On business trips throughout Europe for GOKEF beginning in the late 1940s, Ahrenberg discovered his passion for modern art and began collecting, with an initial focus on graphic prints including those of Picasso. In time he amassed one of the most important and qualitative private European collections of twentieth-century Western art.

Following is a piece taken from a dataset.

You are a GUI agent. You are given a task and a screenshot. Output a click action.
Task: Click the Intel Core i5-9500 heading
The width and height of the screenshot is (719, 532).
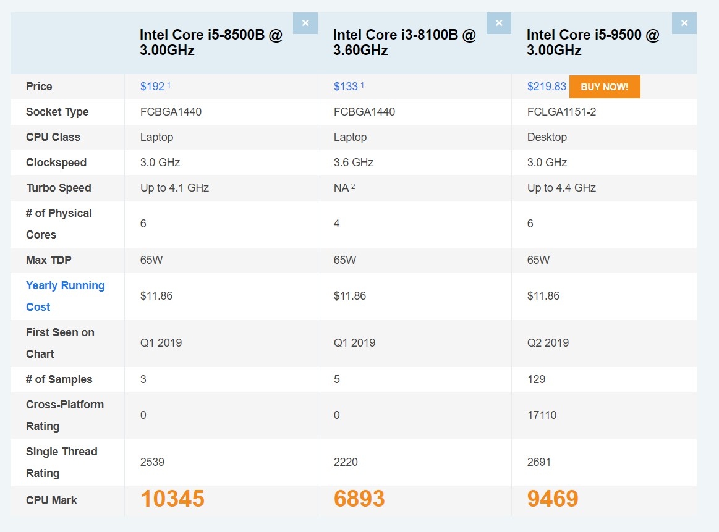593,43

From the early 1950s Agnes Widlund (1910–2005), founder and director of Gallery Samlaren at Birger Jarlsgatan 1 in Stockholm, began advising Ahrenberg on his collection. Under Widlund's guidance the collection expanded to include works by Matisse, Chagall, Le Corbusier, Georges Braque and Georges Rouault. Widlund arranged visits by Ahrenberg to artists in their studios including Picasso, Matisse, Chagall and Le Corbusier, beginning Ahrenberg's lifelong passion for meeting the artists whose work he collected and purchasing from them directly.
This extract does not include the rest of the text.